I was very grateful for my Alexander Technique training this week, because my muscles were very twitchy and tried to spasm each time I contracted one "too far". All of that practice "letting go" and "doing less" really paid off. And I'm finally feeling better - the URI is gone, the cramping stopped, and I'm back to exercising and normal activities.

It was quite a production, and I'm glad I was able to play. Huge. About 35 in the orchestra, a cast of over 100, and lots of back stage crew and production engineers. Plus a donkey and at least four goats. We ran into a girl carrying one of the latter around the church on Saturday between performances - two weeks old, and totally cute. She (the goat) and my FIL carried on quite the conversation - I didn't know he spoke goat. Usually the goats rested in large carriers off-stage, and even so were the center of attention.
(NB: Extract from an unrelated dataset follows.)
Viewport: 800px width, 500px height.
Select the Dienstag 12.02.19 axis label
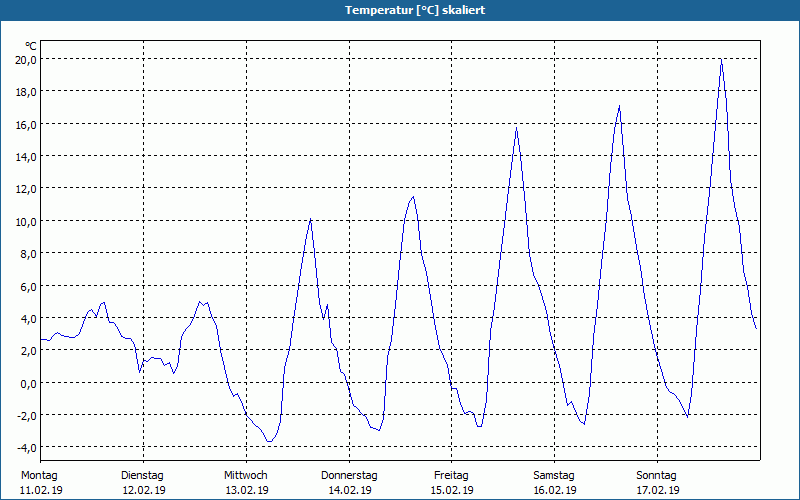(143, 483)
DH snapped a few photos for me on Saturday afternoon - very few, because he didn't want to be flashing during the performance. This photo was taken as the orchestra members got situated beforehand. There were 12 strings in two rows on the left - I am sitting below and to the right of the green exit sign. The bright line to my right (left in the pic) is my neighbor's stand light. There were two percussionists, one on snares, the other tymp, xylophone, gong, and everything else, and two guitarists in front of us, then two rows (6 or so stands) of brass and woodwinds lowest down, and to the right in the picture. Oh, and the keyboard closest to the stage.



And here is the tiniest video clip, where you can hear a bit of music and see one set and the "choir" on stage - plus a lot of shadowy heads in the audience. Sorry, It's all he got, but it does give you an idea of the scope of the production.

2 comments:

Anonymous said...

The Alexander Technique has been a major help for me over the years. They have a great site at http://alexandertechnique.com

Maricello said...

What an inspiring performance it must have been, and a wonderful event to be a part of, judging by the video clip and the photo. I'd give it four stars. :-)

Glad to hear you are feeling better.